There is a strong presumption that this factor favors a finding of fair use where the allegedly infringing work can be characterized as involving one of the purposes enumerated in 17 U.S.C. 107: criticism, comment, news reporting, teaching . . ., scholarship, or research.
Defendants’ use is transformative because the movie incorporates an excerpt of “Imagine” for purposes of criticism and commentary. The filmmakers selected two lines of the song that they believe envision a world without religion: “Nothing to kill or die for/ And no religion too.” As one of the producers of “Expelled” explains, the filmmakers paired these lyrics and the accompanying music to a sequence of images that “provide a layered criticism and commentary of the song.” The Cold War-era images of marching soldiers, followed by the image of Stalin, express the filmmakers’ view that the song’s secular utopian vision “cannot be maintained without realization in a politicized form” and that the form it will ultimately take is dictatorship. The movie thus uses the excerpt of “Imagine” to criticize what the filmmakers see as the naivety of John Lennon’s views.

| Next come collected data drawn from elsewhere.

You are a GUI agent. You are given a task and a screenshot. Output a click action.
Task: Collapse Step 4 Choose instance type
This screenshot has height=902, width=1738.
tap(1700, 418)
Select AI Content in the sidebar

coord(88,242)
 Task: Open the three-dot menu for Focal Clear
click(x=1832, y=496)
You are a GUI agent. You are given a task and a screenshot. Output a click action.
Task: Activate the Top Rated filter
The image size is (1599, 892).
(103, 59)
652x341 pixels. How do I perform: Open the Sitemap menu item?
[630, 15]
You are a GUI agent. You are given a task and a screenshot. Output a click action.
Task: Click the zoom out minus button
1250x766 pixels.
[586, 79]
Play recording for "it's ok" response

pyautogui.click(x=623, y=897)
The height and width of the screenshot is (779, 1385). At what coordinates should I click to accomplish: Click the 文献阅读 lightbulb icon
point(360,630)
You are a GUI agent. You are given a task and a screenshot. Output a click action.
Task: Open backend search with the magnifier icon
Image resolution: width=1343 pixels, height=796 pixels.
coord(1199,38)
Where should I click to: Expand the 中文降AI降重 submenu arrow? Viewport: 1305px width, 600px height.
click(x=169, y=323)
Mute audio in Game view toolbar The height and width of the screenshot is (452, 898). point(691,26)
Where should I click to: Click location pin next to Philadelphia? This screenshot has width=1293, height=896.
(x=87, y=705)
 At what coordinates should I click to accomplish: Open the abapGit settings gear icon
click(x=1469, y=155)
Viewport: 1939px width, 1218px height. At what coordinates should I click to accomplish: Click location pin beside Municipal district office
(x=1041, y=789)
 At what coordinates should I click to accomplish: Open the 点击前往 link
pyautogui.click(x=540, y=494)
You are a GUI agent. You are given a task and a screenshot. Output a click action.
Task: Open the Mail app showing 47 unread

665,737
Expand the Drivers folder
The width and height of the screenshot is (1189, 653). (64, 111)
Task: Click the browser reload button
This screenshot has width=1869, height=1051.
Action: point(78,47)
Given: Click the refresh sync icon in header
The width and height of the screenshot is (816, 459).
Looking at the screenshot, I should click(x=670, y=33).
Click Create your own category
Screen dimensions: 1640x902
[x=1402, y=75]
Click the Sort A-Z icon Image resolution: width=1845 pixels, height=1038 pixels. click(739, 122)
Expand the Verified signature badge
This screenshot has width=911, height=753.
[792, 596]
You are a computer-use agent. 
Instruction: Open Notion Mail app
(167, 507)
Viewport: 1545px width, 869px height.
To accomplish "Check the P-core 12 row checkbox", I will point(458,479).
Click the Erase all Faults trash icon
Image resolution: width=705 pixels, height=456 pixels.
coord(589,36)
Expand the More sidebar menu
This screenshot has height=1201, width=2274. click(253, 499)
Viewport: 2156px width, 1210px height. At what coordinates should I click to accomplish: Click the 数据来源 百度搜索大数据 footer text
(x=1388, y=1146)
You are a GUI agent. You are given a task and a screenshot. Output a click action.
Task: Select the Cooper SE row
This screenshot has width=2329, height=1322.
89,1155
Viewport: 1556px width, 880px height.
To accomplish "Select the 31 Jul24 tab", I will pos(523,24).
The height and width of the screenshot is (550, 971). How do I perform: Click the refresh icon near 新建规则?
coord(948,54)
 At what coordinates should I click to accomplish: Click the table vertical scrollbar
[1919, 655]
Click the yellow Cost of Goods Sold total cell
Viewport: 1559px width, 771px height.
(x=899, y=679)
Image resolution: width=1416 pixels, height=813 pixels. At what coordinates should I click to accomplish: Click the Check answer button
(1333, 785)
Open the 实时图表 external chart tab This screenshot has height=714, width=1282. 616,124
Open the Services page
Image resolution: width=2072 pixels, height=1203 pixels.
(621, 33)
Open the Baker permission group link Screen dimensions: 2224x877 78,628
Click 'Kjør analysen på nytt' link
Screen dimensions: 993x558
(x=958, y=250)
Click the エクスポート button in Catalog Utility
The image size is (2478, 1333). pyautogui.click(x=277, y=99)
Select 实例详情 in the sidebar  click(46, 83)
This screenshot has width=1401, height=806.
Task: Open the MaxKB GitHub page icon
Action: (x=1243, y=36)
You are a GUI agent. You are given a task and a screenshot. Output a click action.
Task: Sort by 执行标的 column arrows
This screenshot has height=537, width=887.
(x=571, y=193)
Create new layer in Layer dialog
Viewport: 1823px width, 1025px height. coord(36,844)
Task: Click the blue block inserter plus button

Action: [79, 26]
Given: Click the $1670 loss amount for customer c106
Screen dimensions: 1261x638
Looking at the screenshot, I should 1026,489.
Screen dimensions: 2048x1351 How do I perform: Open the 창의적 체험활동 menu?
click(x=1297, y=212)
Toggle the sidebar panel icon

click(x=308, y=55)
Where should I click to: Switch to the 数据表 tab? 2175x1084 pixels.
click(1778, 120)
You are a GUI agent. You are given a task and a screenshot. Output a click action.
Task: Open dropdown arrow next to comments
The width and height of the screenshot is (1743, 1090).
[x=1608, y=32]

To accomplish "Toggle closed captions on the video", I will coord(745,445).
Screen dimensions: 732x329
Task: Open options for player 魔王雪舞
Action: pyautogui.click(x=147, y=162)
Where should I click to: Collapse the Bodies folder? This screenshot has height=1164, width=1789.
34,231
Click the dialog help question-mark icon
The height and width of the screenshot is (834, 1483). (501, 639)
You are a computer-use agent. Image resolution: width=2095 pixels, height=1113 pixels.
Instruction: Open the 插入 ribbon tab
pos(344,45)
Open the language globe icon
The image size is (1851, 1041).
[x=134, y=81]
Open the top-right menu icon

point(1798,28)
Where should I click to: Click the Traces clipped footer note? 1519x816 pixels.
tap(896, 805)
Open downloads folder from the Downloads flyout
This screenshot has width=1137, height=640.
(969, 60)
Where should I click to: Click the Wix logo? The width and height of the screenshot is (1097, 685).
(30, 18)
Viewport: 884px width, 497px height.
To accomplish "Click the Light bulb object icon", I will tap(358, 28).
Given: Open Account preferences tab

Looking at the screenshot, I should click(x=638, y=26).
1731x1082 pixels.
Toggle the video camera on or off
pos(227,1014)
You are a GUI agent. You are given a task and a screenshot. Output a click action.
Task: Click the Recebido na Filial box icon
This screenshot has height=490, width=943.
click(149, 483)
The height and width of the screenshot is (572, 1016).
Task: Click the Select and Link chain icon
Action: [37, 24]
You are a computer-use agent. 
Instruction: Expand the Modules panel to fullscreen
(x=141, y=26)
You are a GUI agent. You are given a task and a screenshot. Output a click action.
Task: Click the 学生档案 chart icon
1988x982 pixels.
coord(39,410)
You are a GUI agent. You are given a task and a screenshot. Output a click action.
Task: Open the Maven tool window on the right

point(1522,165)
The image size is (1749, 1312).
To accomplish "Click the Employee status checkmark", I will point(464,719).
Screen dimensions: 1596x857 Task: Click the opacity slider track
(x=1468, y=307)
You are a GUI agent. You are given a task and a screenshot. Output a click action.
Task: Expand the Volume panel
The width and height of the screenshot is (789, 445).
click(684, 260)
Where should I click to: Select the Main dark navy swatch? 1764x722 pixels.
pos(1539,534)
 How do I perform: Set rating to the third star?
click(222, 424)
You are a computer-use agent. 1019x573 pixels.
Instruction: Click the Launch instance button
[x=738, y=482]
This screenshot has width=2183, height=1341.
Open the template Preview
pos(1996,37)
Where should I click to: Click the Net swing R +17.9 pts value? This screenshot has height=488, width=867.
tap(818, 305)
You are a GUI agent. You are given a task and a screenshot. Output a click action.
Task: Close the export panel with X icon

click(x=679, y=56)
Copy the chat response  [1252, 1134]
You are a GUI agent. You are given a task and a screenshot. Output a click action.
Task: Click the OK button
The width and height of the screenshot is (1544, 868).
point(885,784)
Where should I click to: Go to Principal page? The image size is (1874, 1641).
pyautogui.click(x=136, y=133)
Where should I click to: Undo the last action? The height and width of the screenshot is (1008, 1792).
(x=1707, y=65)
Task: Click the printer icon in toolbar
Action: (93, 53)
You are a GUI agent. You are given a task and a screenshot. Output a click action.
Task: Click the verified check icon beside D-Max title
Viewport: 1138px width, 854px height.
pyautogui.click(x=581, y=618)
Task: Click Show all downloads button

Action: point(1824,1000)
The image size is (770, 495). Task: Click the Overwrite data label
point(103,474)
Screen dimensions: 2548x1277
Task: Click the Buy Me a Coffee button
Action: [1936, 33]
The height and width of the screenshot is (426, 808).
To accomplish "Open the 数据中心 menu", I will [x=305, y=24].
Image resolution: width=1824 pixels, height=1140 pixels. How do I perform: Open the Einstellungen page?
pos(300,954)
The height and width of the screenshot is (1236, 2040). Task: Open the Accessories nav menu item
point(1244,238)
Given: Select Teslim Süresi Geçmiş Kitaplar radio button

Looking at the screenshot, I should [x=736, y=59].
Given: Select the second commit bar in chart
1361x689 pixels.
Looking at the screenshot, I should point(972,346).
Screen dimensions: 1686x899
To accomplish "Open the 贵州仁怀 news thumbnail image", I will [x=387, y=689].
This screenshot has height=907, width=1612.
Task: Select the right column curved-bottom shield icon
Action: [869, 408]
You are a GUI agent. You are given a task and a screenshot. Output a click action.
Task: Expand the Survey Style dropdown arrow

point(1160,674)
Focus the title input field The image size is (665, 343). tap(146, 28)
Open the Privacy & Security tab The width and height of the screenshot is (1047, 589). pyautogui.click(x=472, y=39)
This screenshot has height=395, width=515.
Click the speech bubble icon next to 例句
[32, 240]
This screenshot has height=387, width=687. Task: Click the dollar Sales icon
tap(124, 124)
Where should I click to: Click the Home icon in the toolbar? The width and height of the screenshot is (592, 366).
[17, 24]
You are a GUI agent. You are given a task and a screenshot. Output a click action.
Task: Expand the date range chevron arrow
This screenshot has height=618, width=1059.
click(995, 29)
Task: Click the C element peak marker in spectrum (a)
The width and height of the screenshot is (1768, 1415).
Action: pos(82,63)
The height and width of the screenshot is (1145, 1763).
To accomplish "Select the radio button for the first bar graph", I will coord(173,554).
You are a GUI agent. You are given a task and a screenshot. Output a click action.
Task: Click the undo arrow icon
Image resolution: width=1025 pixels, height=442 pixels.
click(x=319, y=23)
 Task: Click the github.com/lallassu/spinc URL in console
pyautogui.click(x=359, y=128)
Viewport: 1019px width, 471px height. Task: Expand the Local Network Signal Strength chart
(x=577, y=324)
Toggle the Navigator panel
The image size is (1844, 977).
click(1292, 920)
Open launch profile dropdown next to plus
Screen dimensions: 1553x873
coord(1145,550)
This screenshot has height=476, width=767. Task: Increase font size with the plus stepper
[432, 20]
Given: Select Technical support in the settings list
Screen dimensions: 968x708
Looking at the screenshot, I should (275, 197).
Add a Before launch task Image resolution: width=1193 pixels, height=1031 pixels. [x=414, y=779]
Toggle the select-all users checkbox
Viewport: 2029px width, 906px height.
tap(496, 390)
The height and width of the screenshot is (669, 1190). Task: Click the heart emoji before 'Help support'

Conclusion Regarding Fair Use
The balance of factors clearly favors a finding of fair use. Defendants’ use of “Imagine” is transformative because their purpose is to criticize the song’s message. Moreover, the amount and substantiality of the portion used is reasonable in light of defendants’ purpose. Although “Imagine,” as a creative work, is at the core of copyright protection, and defendants’ use of the song is at least partially commercial in nature, the weight of these factors against a finding of fair use is limited given that defendants’ use is transformative. Finally, plaintiffs have not shown that defendants’ use will usurp the market for licensing the song for non-transformative purposes. In sum, allowing defendants’ use would better serve “the copyright law’s goal of promoting the Progress of Science and useful Arts . . . than [would] preventing it.”
Ono’s position had been that she had the right to control use of the song by reviewing and choosing licenses. She also had the right to reject uses of the song. She brought the suit because she believe the filmmakers had “looted her of the ability to do so”.